## WORK INSTRUCTIONS
Once the line holding "Task: Switch to the Legend tab" appears, repeat it and each line after it to the end of the data, exactly and with nothing else; pictures stay out.

==== MATERIAL SUPPLIED ====

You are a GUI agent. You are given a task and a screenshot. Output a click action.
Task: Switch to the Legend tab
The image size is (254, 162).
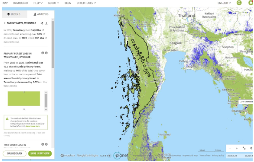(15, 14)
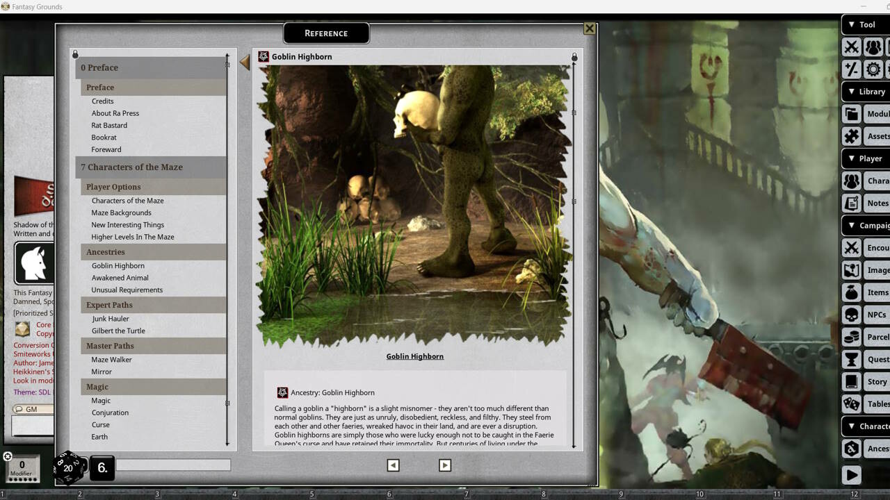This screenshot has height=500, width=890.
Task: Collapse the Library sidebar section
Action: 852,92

====

## TASK SOLUTION
Task: Switch to the Legend tab
The image size is (254, 162).
(15, 14)
This screenshot has height=500, width=890.
Task: Collapse the Library sidebar section
Action: 852,92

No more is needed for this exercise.